Google vs. iPhone: Is Steve Jobs Reliving Past Mistakes?

Discussion in ' News Discussion' started by MacBytes, Sep 24, 2008.

  1. MacBytes macrumors bot

    Jul 5, 2003
  2. kolax macrumors G3

    Mar 20, 2007
    Nothing really new - just what we had been debating here for a while, since the first app got rejected.

    I can't comment on my views on the G1 phone without having actually tried it - but it looks not very pleasing, and it doesn't run OS X (obviously) so I'm still full on in getting an iPhone once my T-Mobile contract runs out.

    I think it will be very interesting to see how much of a boom there is with developing for the G1 and how having an open system will affect security and so on. And also, if the G1's App Store becomes successful, what Apple will do to keep ahead in the market.
  3. ArtOfWarfare macrumors 604


    Nov 26, 2007
    I think some people are blowing Apple's rejections a bit out of proportion.

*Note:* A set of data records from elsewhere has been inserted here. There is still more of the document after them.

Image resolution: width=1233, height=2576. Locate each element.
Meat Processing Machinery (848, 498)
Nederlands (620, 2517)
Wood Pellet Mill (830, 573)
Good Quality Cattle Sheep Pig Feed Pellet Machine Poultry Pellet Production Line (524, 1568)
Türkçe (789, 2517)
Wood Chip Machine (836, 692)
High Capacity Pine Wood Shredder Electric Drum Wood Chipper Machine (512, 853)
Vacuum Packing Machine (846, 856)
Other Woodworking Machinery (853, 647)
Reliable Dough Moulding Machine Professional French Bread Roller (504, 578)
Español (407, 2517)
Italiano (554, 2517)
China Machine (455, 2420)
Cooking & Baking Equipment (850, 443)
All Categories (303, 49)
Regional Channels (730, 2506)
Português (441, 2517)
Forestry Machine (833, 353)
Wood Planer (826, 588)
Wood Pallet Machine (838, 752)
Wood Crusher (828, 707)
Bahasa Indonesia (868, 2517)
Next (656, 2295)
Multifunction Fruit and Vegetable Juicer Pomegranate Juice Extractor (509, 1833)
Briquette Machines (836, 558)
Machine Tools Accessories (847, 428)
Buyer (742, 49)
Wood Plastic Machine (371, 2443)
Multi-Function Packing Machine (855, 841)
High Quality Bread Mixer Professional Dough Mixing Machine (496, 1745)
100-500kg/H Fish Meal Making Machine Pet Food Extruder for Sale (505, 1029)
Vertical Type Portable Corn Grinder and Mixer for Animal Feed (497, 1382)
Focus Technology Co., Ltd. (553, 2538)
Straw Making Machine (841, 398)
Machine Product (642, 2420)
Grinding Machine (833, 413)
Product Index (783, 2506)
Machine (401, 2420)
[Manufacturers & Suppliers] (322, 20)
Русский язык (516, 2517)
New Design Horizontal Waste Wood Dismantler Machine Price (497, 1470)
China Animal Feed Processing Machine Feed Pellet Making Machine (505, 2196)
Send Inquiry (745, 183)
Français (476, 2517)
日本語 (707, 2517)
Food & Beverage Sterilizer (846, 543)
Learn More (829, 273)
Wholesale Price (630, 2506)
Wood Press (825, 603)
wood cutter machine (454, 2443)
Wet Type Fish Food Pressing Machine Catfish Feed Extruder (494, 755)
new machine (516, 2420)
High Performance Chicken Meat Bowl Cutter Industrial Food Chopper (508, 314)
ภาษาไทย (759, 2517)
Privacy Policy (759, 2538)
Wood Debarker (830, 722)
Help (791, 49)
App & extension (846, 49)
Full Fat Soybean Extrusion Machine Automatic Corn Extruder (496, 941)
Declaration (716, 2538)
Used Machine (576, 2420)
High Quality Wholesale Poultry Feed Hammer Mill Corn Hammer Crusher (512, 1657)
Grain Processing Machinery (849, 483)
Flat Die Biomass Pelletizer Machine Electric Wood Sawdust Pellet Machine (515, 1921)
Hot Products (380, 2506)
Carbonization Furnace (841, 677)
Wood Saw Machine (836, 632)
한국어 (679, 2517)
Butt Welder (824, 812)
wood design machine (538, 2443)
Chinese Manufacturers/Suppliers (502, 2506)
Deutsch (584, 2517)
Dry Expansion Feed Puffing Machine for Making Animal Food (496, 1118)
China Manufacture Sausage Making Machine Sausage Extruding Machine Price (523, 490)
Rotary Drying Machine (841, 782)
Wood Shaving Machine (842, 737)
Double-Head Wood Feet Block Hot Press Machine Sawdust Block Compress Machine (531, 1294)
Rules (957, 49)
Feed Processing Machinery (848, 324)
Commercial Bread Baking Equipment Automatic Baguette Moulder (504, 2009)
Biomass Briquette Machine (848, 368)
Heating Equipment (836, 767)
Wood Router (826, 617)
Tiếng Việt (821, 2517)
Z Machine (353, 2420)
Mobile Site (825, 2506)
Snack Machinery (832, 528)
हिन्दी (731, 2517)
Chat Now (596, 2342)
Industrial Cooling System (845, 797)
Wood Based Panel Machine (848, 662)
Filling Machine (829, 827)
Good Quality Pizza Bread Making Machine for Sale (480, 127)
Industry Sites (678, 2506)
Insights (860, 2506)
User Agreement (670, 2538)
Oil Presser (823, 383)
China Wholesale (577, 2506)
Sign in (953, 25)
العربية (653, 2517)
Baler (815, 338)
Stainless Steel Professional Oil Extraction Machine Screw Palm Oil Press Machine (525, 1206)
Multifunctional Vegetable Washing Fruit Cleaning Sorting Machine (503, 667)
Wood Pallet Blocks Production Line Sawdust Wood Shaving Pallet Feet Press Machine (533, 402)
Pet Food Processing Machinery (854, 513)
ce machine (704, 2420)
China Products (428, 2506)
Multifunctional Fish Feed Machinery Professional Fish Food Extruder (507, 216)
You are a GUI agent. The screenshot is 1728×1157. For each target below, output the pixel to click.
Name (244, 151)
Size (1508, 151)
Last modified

    ... of course as a developer I also fear being rejected... it would be very nice if Apple clarified the rules.
  4. IJ Reilly macrumors P6

    IJ Reilly

    Jul 16, 2002
    Yeah, this guy is good at "pattern recognition" alright. He's good at recognizing the pattern of errors made by other journalists and repeating them uncritically. For one:

    Oh really? In what way was the IBM-PC based on "open standards?" In what way did Apple discourage hardware or softwaremakers [sic] from creating "stuff" for the Mac platform? The other inconvenient historical fact this guy either forgot or doesn't know is that the IBM-PC followed the Apple II but preceded the Mac. So what is he actually talking about here? We don't know, because apparently he doesn't either.

    For another:

    What does this mean? Nothing, as far as I can determine.

    And finally,

    Right, Apple doesn't listen to market. Like, obviously.
  5. ArtursBoy macrumors member

    May 7, 2008
    Personally I see valid points to both sides of the argument ( Open source Android platform VS closed source Apple OS platform ). For developers is the limitations Apple imposes on them vs the freedom Android gives them. But for consumers, at least from my point of view, is the filtering by Apple of programs that are good enough to be approved vs those who are not. Now this may not always be the case, such as those example of someone developing an application that competes with something Apple is already offering.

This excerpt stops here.